Wednesday, February 25, 2009


Condoms. Such a controversial issue wherever you go. But here? It's explosive (no pun initially intended, but at this point go wherever your dirty mind takes you). There are so many misconceptions, myths, closely held cultural beliefs and strong opinions about sex in general, HIV, and condoms. Many people, especially in the rural areas, have never even heard of or seen a condom before. Seriously! Convincing people that using condoms is a good idea and can even save their lives when their initial reaction is "you want me to put that where when I am doing what?" is challenging to say the least.
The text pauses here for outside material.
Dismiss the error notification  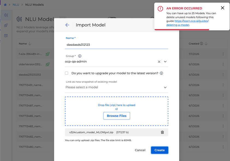(222, 8)
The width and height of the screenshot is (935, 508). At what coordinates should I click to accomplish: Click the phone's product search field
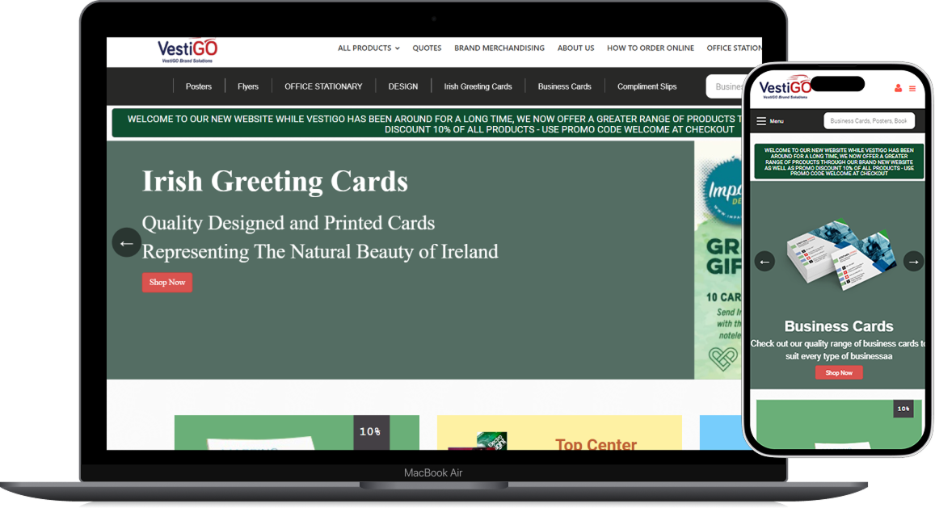pyautogui.click(x=869, y=121)
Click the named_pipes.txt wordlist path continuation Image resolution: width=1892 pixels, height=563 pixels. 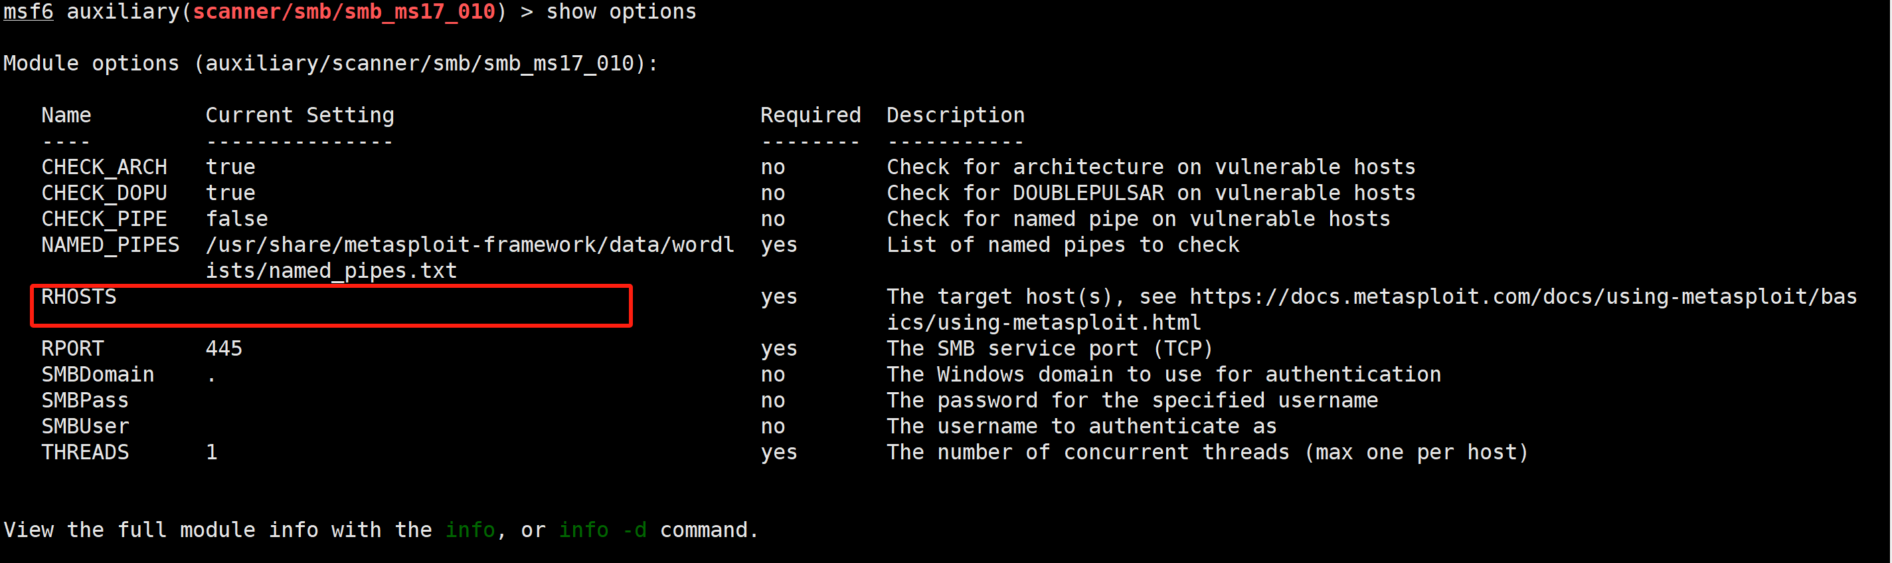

During one HIV/AIDS sensitization with SPLA Commanders this Colonel, who could have been anywhere between 40 and 65 years old, picked up a condom, unwrapped it, examined it with squinted eyes like it was a new species of insect, unrolled it, held it up before him and proclaimed: "this is the first time I am seeing this in my whole life."

In my job I talk about sex and condoms and STDs and pregnancy every day. I have become completely impervious to the fact that most people find these topics to be not easily discussed in mixed company and have to constantly remind myself that herpes is not an appropriate happy hour topic. I carry condoms with me everywhere, because it is actually not a rare thing where my team and I are in a meeting with communities and they ask us for condoms.

At first our outreach workers would be chased out of markets for bringing up condoms. Now we can barely get enough stock to meet the demand. Even so, there are serious misconceptions and myths about sex, HIV and condoms in Southern Sudan. And now I present you with a list of the most common ones, in the order of most common, as compiled by our outreach workers and peer educators:

1. Condoms have holes so they do not really protect you
2. Condoms are only for unfaithful people
3. Mosquitoes transmit HIV
4. Condoms come off and get stuck inside a woman and can kill her and the man will be arrested
5. Condoms contain HIV which was put there by the whites to kill Africans
6. Condoms were introduced by Westerners to stop Africans from having more children so they can have more control
7. In order for a condom to work, you must use a male condom together with a female condom

Did you pick up that people here have a touch of conspiracy theorists in them?

1 comment:

M.Lane said...

Amazing. Every time I think I have had a hard day at work I just think of YOUR challenges!!